I thoroughly enjoyed the book, I think it can appeal to historians and academics as well as readers who are not normally that much into history. There are references and bibliography and the linguistic and political neutrality of academics, but at the same time the story is accessible, engaging, narrated in good structure and unpretentious language.
Personally, I prefer economic and social histories more than political or institutional ones, and this book is mainly about the latter, but that makes sense considering the top down, authoritarian regimes described. Perhaps it's a small weakness that the economy parts are a bit sparse and also that the author's speciality shows when he talks about his topic (the USSR), the parts on other communist countries go a little bit too quickly. There is some repetition (especially in conclusions, summaries and in the last chapter), perhaps it's not necessary as the history is very well written and allows the reader to make up his own mind. Details like the above are probably inevitable in such an ambitious, wide-ranging book, I couldn't put them down as faults.
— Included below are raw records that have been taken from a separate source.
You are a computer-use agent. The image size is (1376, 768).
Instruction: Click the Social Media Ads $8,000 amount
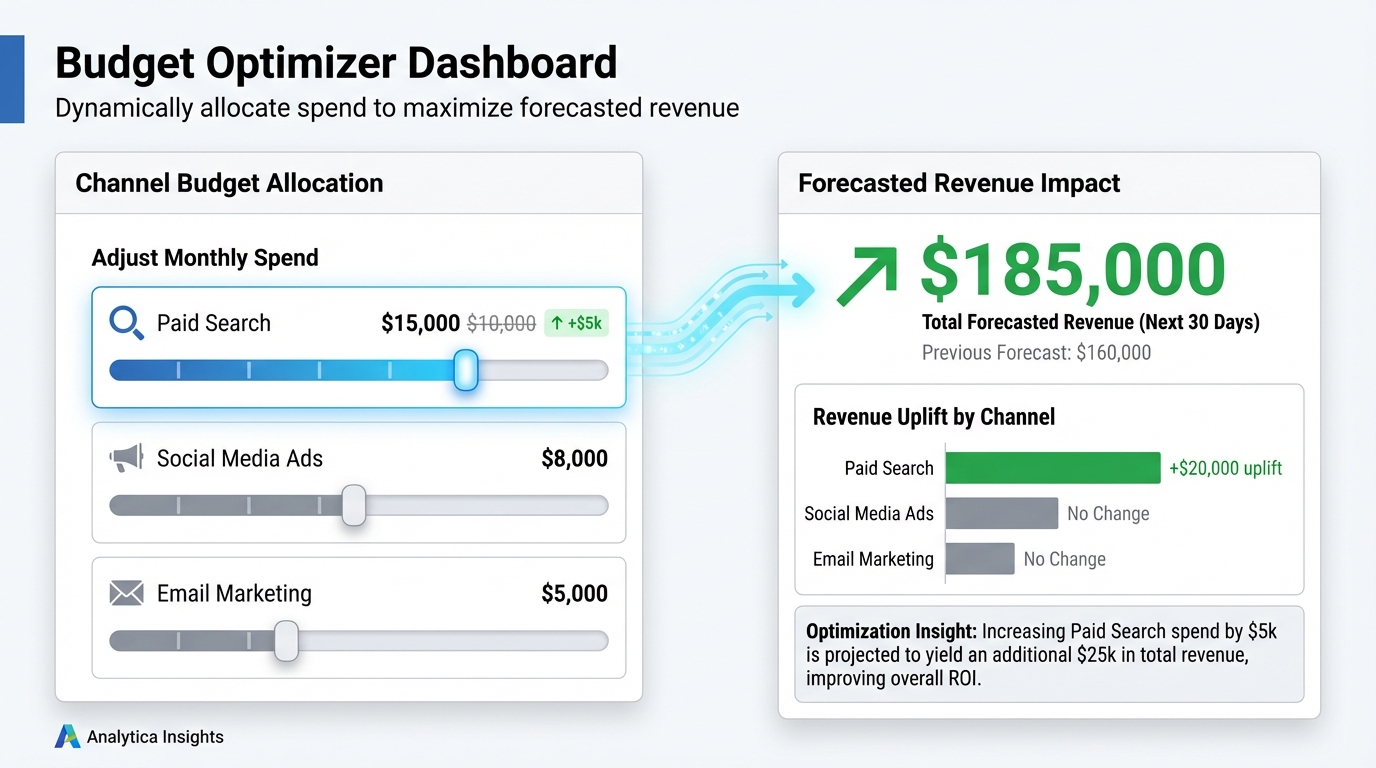574,459
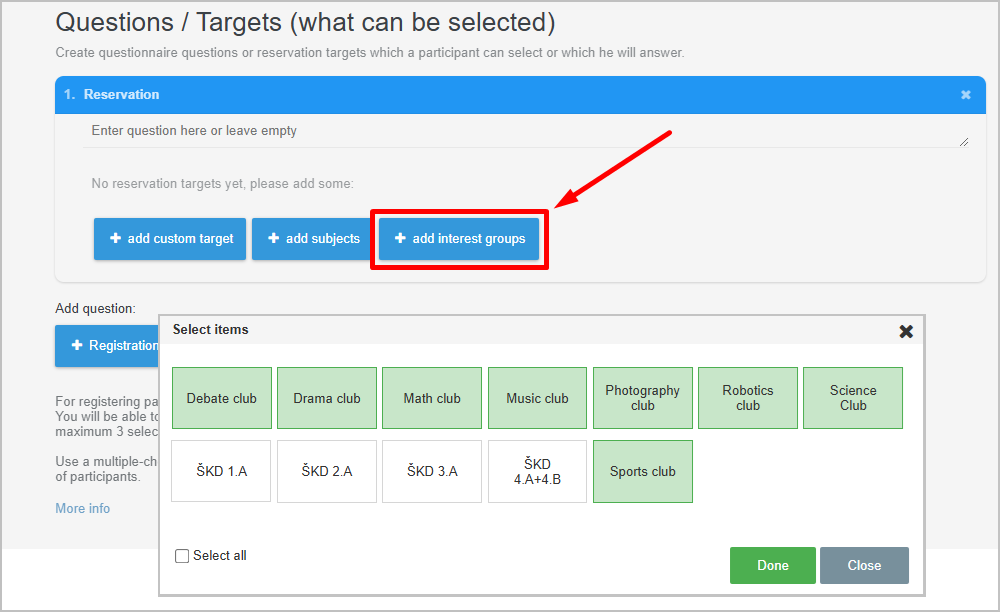
Task: Close the Select items dialog with X
Action: click(x=906, y=331)
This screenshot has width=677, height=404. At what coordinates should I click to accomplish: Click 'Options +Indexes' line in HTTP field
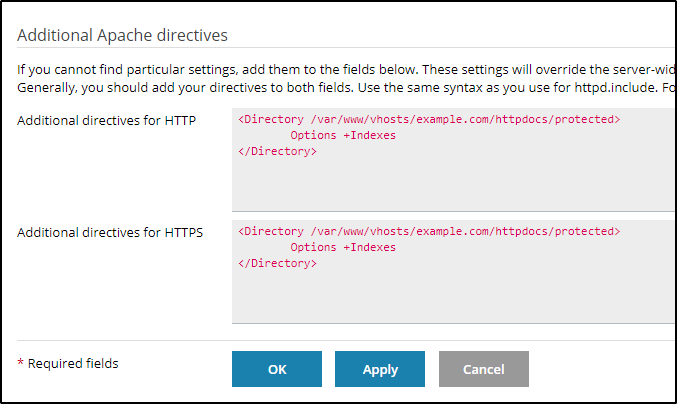pyautogui.click(x=343, y=136)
About the usual question (in such books) of perceived bias, I can't imagine many people being put off, the author casts a critical eye on communism and explains why elements of totalitarianism/authoritarianism go together with communism. But even if the reader disagrees, the point is not unpleasantly forced, the book focuses on story, not rants or polemics. There's no obvious right wing bias either, the occasional successes of communism are also explained and communism is contrasted to democratic socialism and people on the left like Orwell or Bevan who I thought are portrayed in a flattering light.